"First, we are realigning our business strategy to focus our core strengths on high-potential client opportunities in growth markets," Robert Bernard, the Internet professional services company's chairman-CEO, said in a statement. "Second, we are restructuring our organization to reduce costs and streamline operations."
Skeptical analysts feared the rejiggering might be too little, too late. "The company faces a risk of bankruptcy," said F. Drake Johnstone, Davenport & Co. analyst.
MarchFirst also said it expected fourth quarter revenue would decline as much as 36% to $235 million, from third quarter revenue of $369.4 million. The company's other woes include the necessity of securing about $70 million in financing and a share price that closed at $1.31 on Nov. 30, down from its high of $81.13.
The realignment includes scaling back its services to independent dot-com clients. Instead, MarchFirst will focus on Global 3000 companies in seven main industries: manufacturing, financial services, high tech and telecommunications, consumer products/retail, health care, media/enter-tain-ment, and trans-portation/leisure.
The move from dot-coms to brick-and-mortar companies may be coming just as traditional operations are slowing their investments in the Net. MarchFirst faces an economy in which the problems the company was created to address are not so urgent anymore. Developing a Web business quickly doesn't seem as necessary as it did in March, when MarchFirst was formed by the merger of Whittman-Hart and USWeb/CKS.
Indeed, even the company name, which revolves around the benefits of being first, seems almost quaint now that the fear of being "Amazoned" has dissipated if not disappeared. "Corporations a year ago were saying, 'Oh my God,' but now … they feel less urgency on Web site development," Johnstone said.
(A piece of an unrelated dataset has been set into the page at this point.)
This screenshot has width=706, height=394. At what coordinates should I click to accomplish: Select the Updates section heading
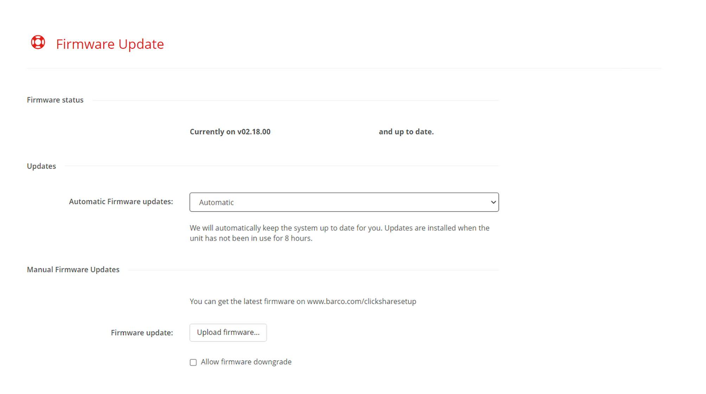click(41, 166)
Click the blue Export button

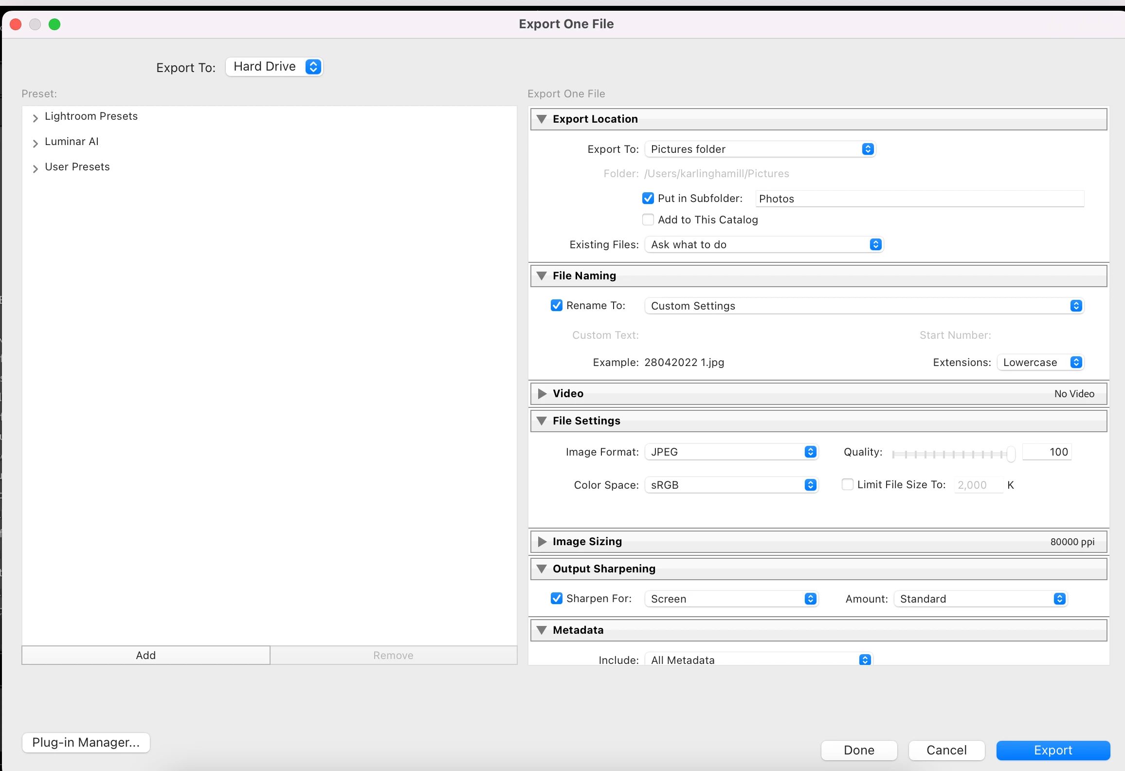click(x=1053, y=751)
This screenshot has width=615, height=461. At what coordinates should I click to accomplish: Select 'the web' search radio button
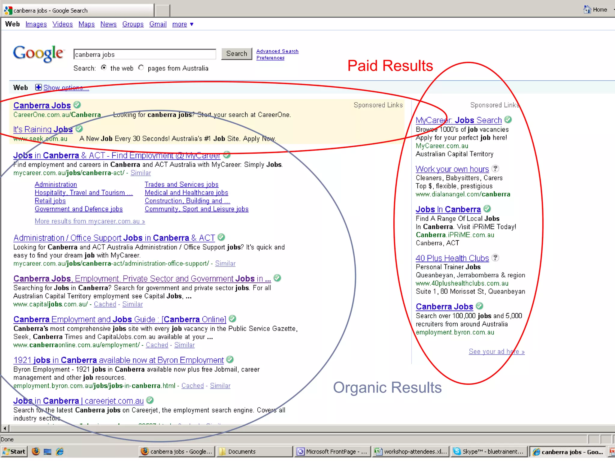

MarchFirst hopes a change of structure will stave off the financial downside of what it calls "longer sales cycles for larger clients." The restructuring also reduces its 72 profit centers to four: North America; Asia Pacific; Latin America; and Europe, Middle East and Africa. It also includes selling "non-core assets," though Bernard declined to name likely candidates.
MarchFirst said it will limit its focus to six core services: brand and market development, customer acquisition and retention, revenue channel expansion, supply chain integration, intellectual capital optimization, and technology opti-mization.
This structure, the company said, will make it similar to other professional services firms, which seems to be an acknowledgement that what's left of MarchFirst's Internet cachet is of little value.
Analysts were skeptical that MarchFirst's makeover will effect significant changes, at least in the short term. "After listening to [MarchFirst's] guidance conference call … we grew more disillusioned with this company and its management," A.G. Edwards Inc. analyst Laura Browder wrote in a report. She sees management's expectations for growth in the first quarter as overly optimistic, arguing that it will take longer to implement the changes Bernard outlined.
"Longer term (at least a year), [the company] should be a more solid, focused technology business- and a more attractive investment," she wrote.